> **Texto proporcionado**
━━━━━━━━━━━━━━━━━━━━━━━━━━━━━━

Para los que no se hayan ido de vacaciones, es decir, para una gran parte de la sociedad española o catalana —inclúyanse en la comunidad de destino que crean que les va a salvar de la infinidad de crisis que se nos vienen encima—, han estallado en Francia más protestas. A los coletazos de las manifestaciones por la neoliberalización del sistema de pensiones francés, ahora se le suman las revueltas provocadas por la muerte de Nahel M., asesinado por la policía en Nanterre, un suburbio (banlieue) al oeste de París. La muerte del adolescente de 17 años ha sido la chispa que ha prendido la mecha de una nueva ola de protestas en los suburbios de todo el país.

━━━━━━━━━━━━━━━━━━━━━━━━━━━━━━

> **Material recopilado**
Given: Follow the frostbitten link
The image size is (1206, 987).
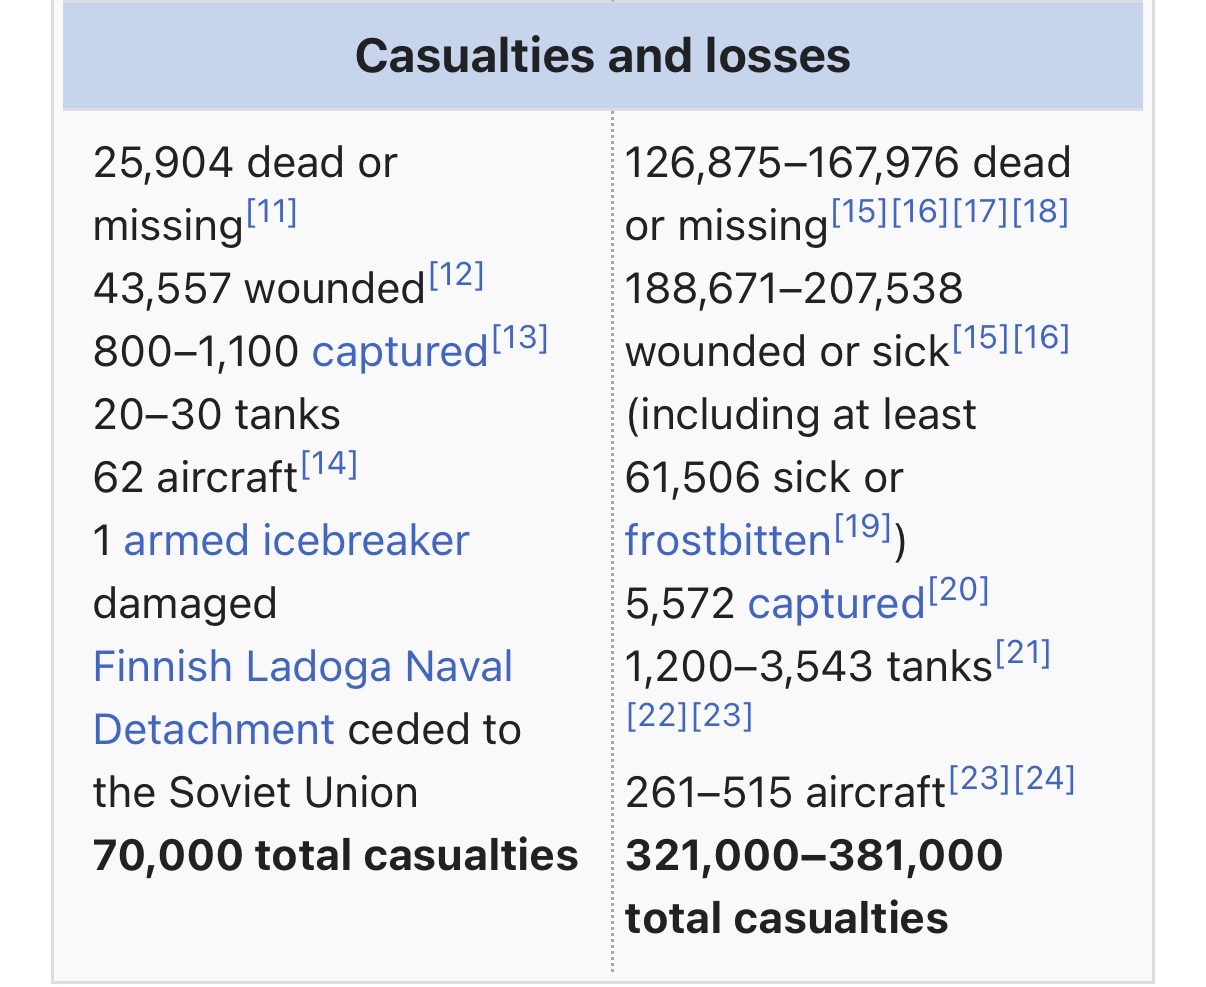Looking at the screenshot, I should point(728,540).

━━━━━━━━━━━━━━━━━━━━━━━━━━━━━━

Retoma el texto sobre las protestas en Francia por la muerte de Nahel M. y continúalo a partir de su última oración.

Los disturbios se han originado en las banlieues, barrios periféricos de los núcleos de las grandes ciudades francesas. Se impulsaron a partir de los años sesenta para concentrar a la población obrera, principalmente argelina, y poder controlarla mejor. Estos suburbios, históricamente olvidados, sufren por la falta crónica de inversión pública y la poca presencia de las instituciones; en su seno se ha ido condensando una atmósfera deprimente y opresiva, tal como el sociólogo francés Loïc Wacquant muestra en su libro Parias urbanos (Manantial, 2002). En las banlieues se crece con el sentimiento de que cualquier lugar es mejor y la única solución posible es escapar de allí.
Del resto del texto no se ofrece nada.